SUPPLIED PASSAGE ▸
In cities, people have always needed places to meet one another and to be able to recognize urban elements, such as squares, public places, parks, and roads. Yet, cities, often, end up in creating ghetto neighbourhoods (gated communities) where cars dominate; people are isolated in their apartments and public spaces are increasingly hostile and unused. In recent years, however, a new kind of public space, called the SoSt, was created from the bottom, by the residents themselves [31].
One can consider the SoSt as “new places”, where the point of reference is the public space, here is the street and the spaces around it. Unknown people who live on an anonymous street begin to get to know and meet one another; collaborate to transform the neighbourhood into a social place that is rich in relationships. Social networks are the perfect platform to trigger these ties between unknown neighbours. Therefore, people may become familiar with others easily through overcoming the initial threshold of the face-to-face encounter with strangers; online knowledge and collaboration quickly transforms into a real community that lives and regenerates the neighbourhood.
The idea of “Social Street” in Italy originates from the experience of the Facebook group “Residents in Via Fondazza-Bologna”, born, in September 2013, from the observation of the general impoverishment of social relationships, which causes feelings of loneliness and loss of sense of belonging; urban degradation and lack of social control of the territory (See the website www.socialstreet.it). As a form of neighbourhood community, the SoSt aspires to promote good neighbourly practices; to socialize with the neighbours on their own way, and to establish links, share needs, exchange skills and knowledge; to carry out projects of common interest and gain all the benefits that derive from greater social interaction. SoSt may, therefore, allow people to socialize and to motivate virtuous circles of reciprocity and trust. The requisites to consider a SoSt is different, would be the spatial proximity [32]: the SoSt are served to spatially connect people, in limited portions of the district (the street or the neighbourhood); other main features are: social innovation, social inclusion and groundless.
The definition of SoSt is unique, but its characteristics may vary by: the number of participants, size of the neighbourhood, and the people’s level of participation and commitment to the group. The first phase of launching a SoSt entails creating a neighbourhood based group on Facebook. This is the first step in which people may get in touch on the digital platform, asking for information and help from their online neighbours. The second step is the offline meeting, in which the neighbours decide to socialize even outside the virtual group page, to build links that are defined as “real”. In the third phase (defined as “virtuous”), they can move from simple knowledge seeking to a real collaboration with common interests or utilities. In this phase, the neighbours collaborate for the sake of their area’s common goods; for instance, arrangement of uncultivated flowerbeds, interventions on degraded areas or small redevelopment actions, etc.
The idea of the term “social street” was coined by the founder, joining the two key concepts: social network and place of real socialization (the street). The transition from the group of via Fondazza to the birth and diffusion of SoSts has necessitated the creation of a website to communicate, collect and disseminate experiences and good practices of the SoSt (see http://www.socialstreet.it/).

TASK DESCRIPTION ▸
Name the phases of launching a SoSt given in the Social Streets passage, in order, with a short description of each.

STORED DATA ▸
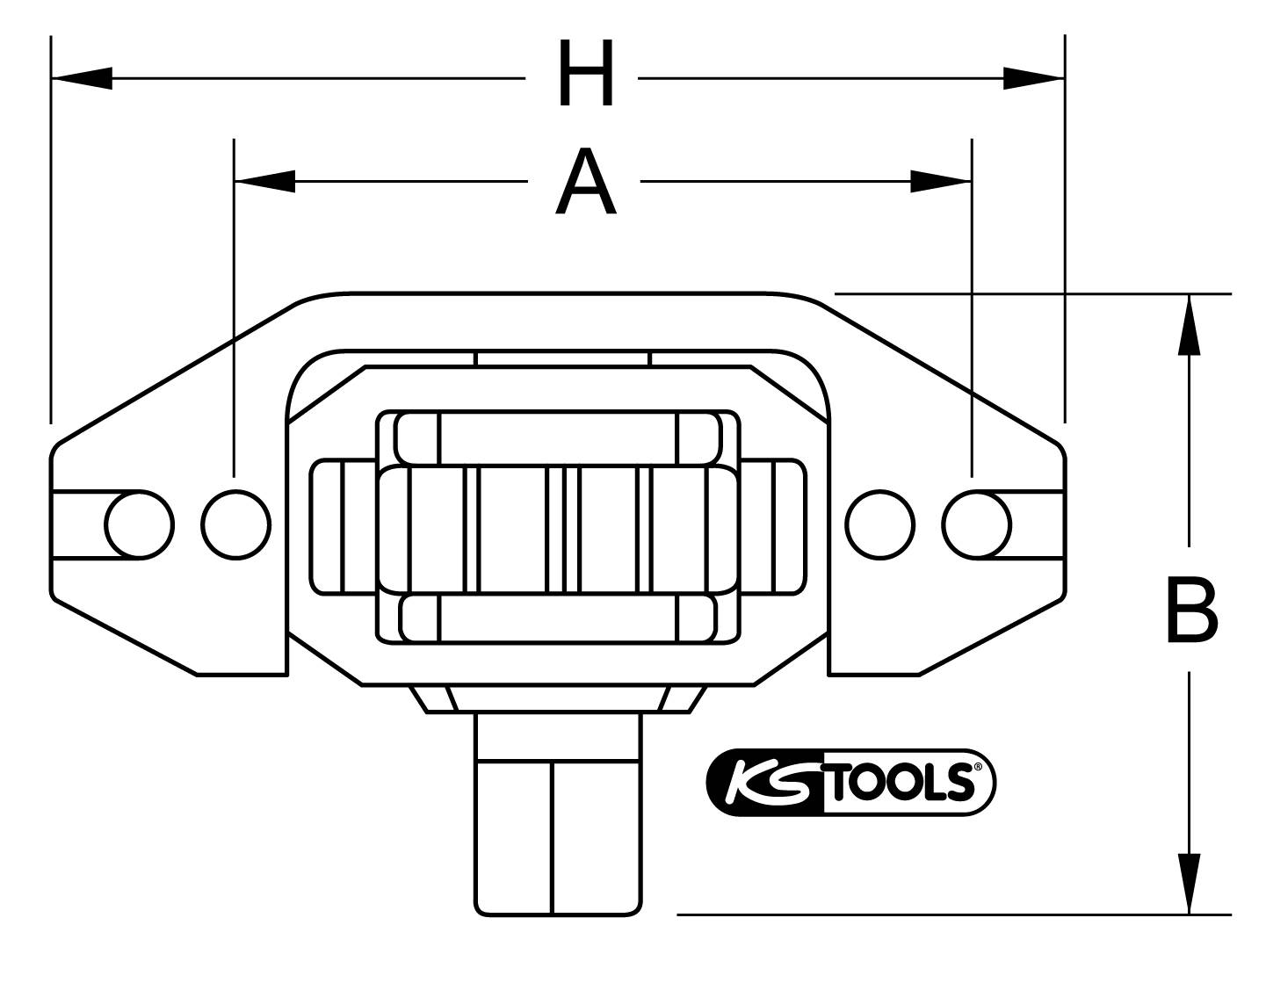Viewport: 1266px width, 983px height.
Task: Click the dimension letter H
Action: click(x=586, y=77)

RESULT FOR THIS EXERCISE ▸
1. Creating a neighbourhood-based group on Facebook, where people get in touch on the digital platform and ask their online neighbours for information and help.
2. The offline meeting, where neighbours socialize outside the virtual group page to build "real" links.
3. The "virtuous" phase, where neighbours move from simple knowledge seeking to real collaboration on common interests or utilities, such as caring for their area's common goods.